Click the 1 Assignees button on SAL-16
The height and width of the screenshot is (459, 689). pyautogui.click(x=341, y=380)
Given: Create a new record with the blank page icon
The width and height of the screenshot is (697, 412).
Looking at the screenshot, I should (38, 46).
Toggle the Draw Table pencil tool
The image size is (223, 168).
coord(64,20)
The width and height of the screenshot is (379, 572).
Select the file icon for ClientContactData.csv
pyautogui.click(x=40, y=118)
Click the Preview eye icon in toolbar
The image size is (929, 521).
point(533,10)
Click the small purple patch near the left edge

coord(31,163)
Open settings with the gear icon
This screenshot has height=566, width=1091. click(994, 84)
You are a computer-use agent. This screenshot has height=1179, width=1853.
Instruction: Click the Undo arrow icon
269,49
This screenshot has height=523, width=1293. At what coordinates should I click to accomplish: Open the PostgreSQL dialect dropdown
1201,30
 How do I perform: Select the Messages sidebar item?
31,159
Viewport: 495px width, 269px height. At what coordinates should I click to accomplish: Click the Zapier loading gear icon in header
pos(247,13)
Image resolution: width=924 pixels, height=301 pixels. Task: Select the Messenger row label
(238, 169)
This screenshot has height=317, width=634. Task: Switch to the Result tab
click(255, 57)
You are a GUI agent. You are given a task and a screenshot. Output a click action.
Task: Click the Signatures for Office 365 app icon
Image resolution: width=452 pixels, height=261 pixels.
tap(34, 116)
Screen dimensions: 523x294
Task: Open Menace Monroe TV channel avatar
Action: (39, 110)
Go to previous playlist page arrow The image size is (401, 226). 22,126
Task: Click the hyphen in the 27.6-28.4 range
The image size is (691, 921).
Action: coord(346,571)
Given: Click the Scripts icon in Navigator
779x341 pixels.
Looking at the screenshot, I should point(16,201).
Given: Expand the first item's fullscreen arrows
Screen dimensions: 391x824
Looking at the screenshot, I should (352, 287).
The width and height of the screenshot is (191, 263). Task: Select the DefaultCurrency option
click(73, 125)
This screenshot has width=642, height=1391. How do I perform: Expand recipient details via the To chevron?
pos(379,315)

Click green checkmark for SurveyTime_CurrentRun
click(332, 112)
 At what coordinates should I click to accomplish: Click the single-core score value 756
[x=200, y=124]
|---|
Requirement | Print the entries word for word, starting at the very first line and ending with the line that contains "coord(64,20)", with that line included.

Exercise output |
Click the 1 Assignees button on SAL-16
The height and width of the screenshot is (459, 689). pyautogui.click(x=341, y=380)
Given: Create a new record with the blank page icon
The width and height of the screenshot is (697, 412).
Looking at the screenshot, I should (38, 46).
Toggle the Draw Table pencil tool
The image size is (223, 168).
coord(64,20)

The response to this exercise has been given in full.